#### PROBLEM DETAILS:
Only the lines with "screenshot" in them need to be copied from the listing.

#### MATERIAL FOR THIS TASK:
--------------------------------------------------
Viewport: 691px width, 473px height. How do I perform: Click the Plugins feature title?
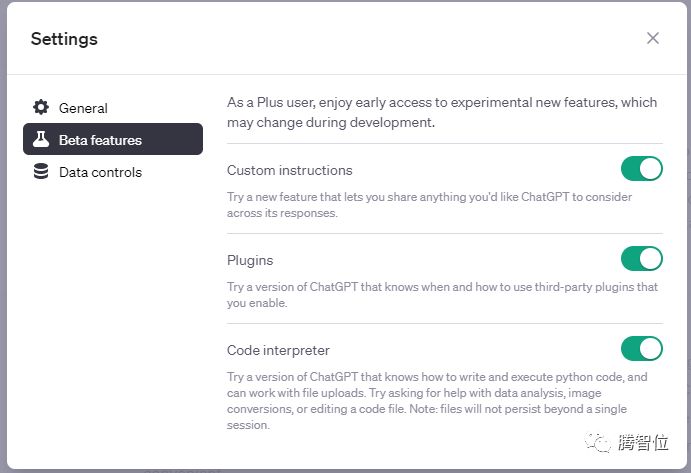(250, 260)
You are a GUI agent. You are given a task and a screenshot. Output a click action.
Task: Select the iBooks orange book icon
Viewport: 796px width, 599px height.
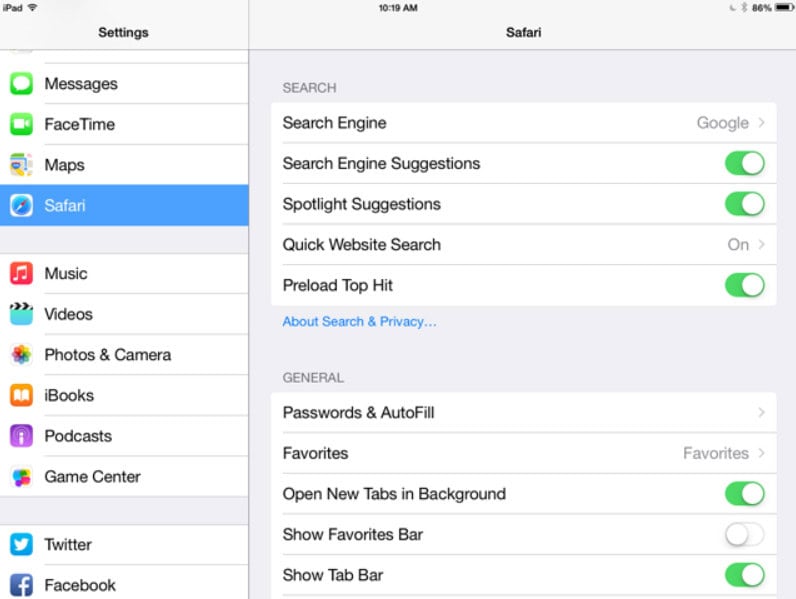click(x=21, y=395)
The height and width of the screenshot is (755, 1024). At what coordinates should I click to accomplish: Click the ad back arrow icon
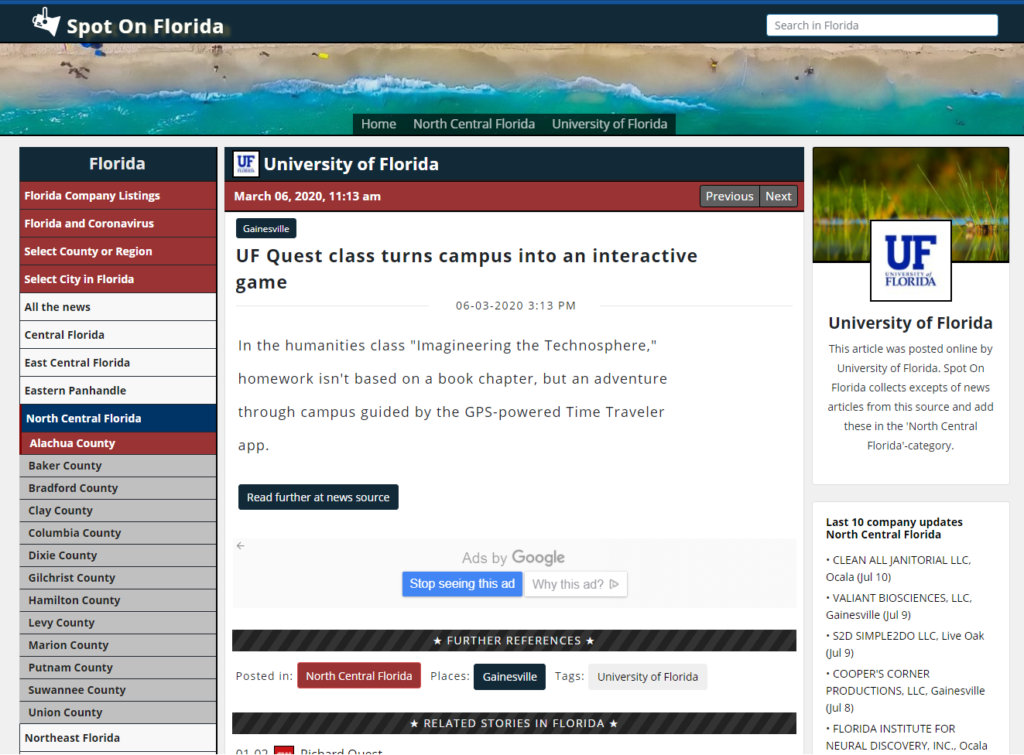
--------------------------------------------------
#### TASK RESPONSE:
You are a GUI agent. You are given a task and a screenshot. Output a click action.
The height and width of the screenshot is (755, 1024). At what coordinates should I click to accomplish: Click the ad back arrow icon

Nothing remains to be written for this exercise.